Ce peut être la quête d’une vie mais qu’en restera-t-il lorsque le temps nous
ridera, lorsque nous aurons détruit en nous tout désir, lorsque nous quitterons
cette terre en y laissant toute richesse ?  Nous sommes faits pour bien plus. 

En ce carême, le Seigneur nous donne de respirer la sainteté
à pleins poumons et de nous ouvrir à l’ampleur de notre vocation. Par là, il
nous donne la vraie liberté. Prière, jeûne et aumône. Chacun des piliers du
carême brise les barreaux d’une prison qui nous enferme à l’extérieur de
nous-mêmes. Voilà donc le programme de notre carême. Donner du temps au
Seigneur dans la prière. Y perdre notre temps pour retrouver la joie d’entendre
le battement de nos cœurs et arrêter de fuir à l’extérieur de nous-mêmes dans
l’empressement d’une vie sans but. Jeûner de nourriture pour creuser en nous le
désir de davantage. Y retrouver la soif de bien plus que des nourritures
terrestres, sonder la profondeur de notre faim et la laisser combler par le
Seigneur. Faire l’aumône pour que l’argent passe de triste maître à serviteur
de la joie. Faire de l’amour de Dieu et du prochain l’unique bien à même de
nous rassasier. Arracher de nos cœurs la cupidité et la voir devenir amour des
petits.

Bien sûr, il y aura dans ce carême des efforts.
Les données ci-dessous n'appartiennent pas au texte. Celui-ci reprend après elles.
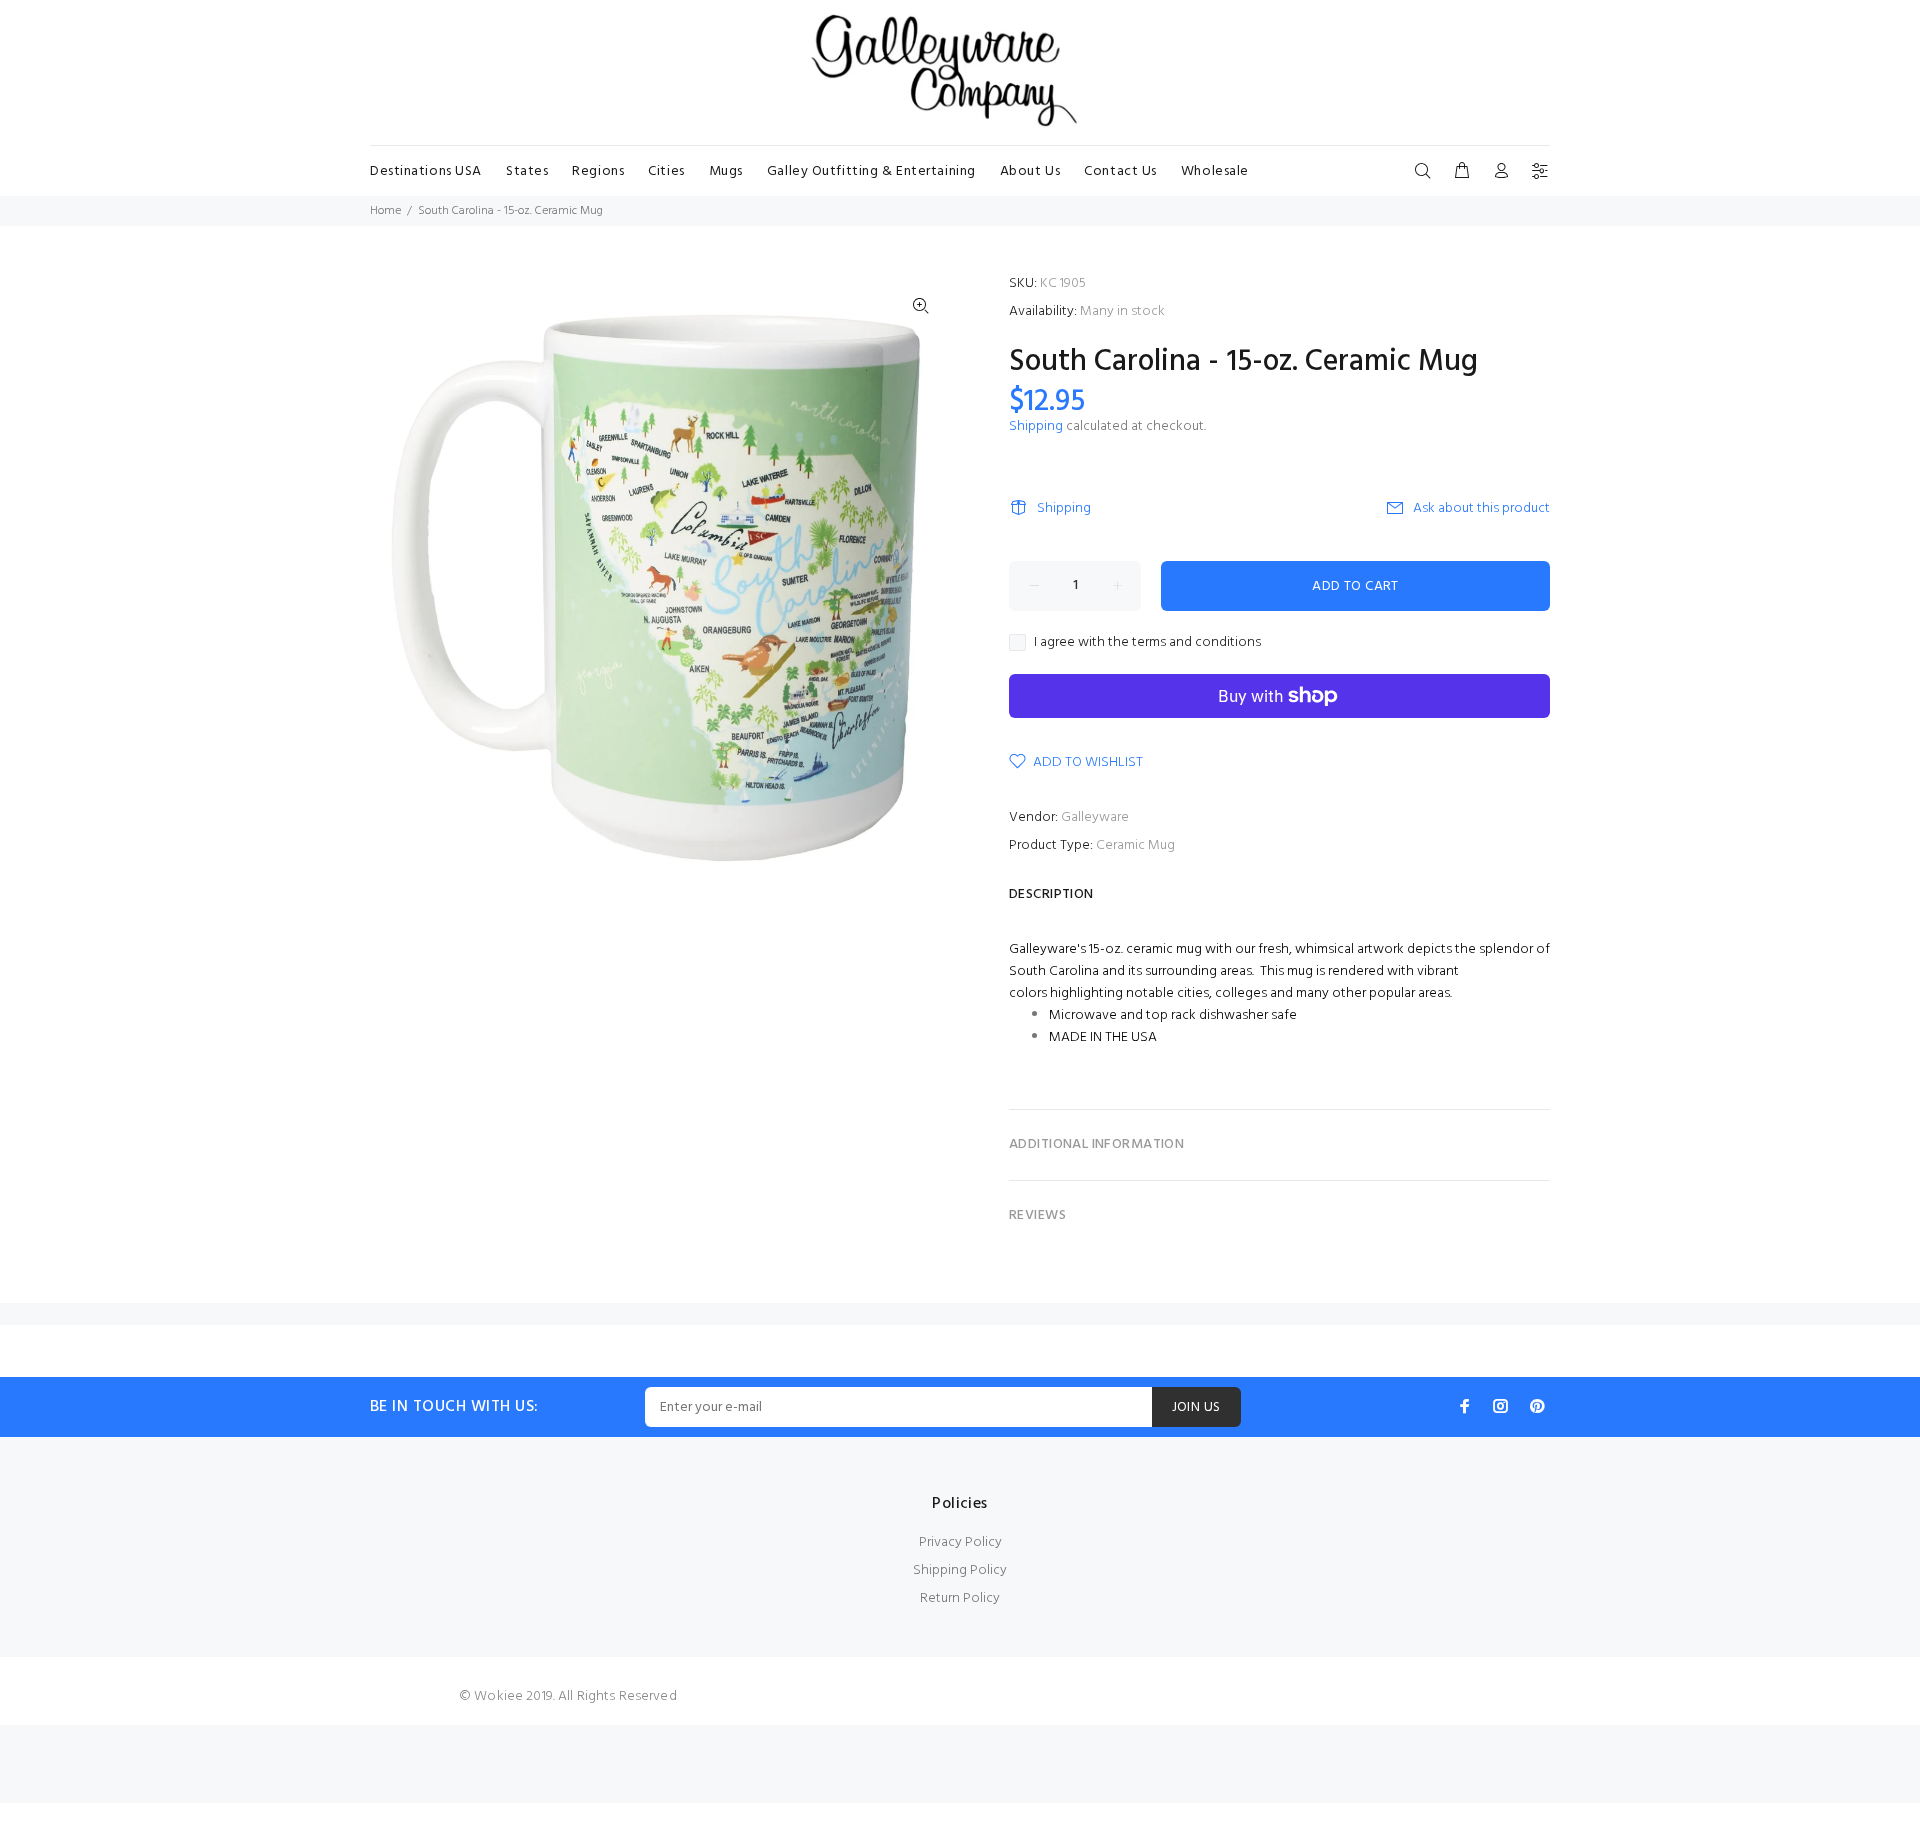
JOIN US (1196, 1407)
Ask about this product (1481, 508)
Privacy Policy (960, 1542)
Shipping (1036, 426)
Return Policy (960, 1598)
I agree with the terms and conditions (1147, 643)
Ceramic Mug (1135, 845)
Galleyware (1095, 817)
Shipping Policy (960, 1570)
Il y a
l’épreuve du désert, la crainte que Dieu ne suffise pas à nous rassasier et
l’égoïsme qui lutte pour garder ses droits. Mais, aux portes de ces quarante
jours, regardons un instant la montagne vers laquelle nous marchons. Levons les
yeux et demandons au Seigneur de nous donner de contempler la grandeur de notre
vocation et de creuser en nous un grand désir de sa liberté. Qu’il transforme
la faim que nos corps ont éprouvée aujourd’hui en faim de son amour, que nos
estomacs se rapetissent tandis que nos cœurs tripleront de volume. Amen.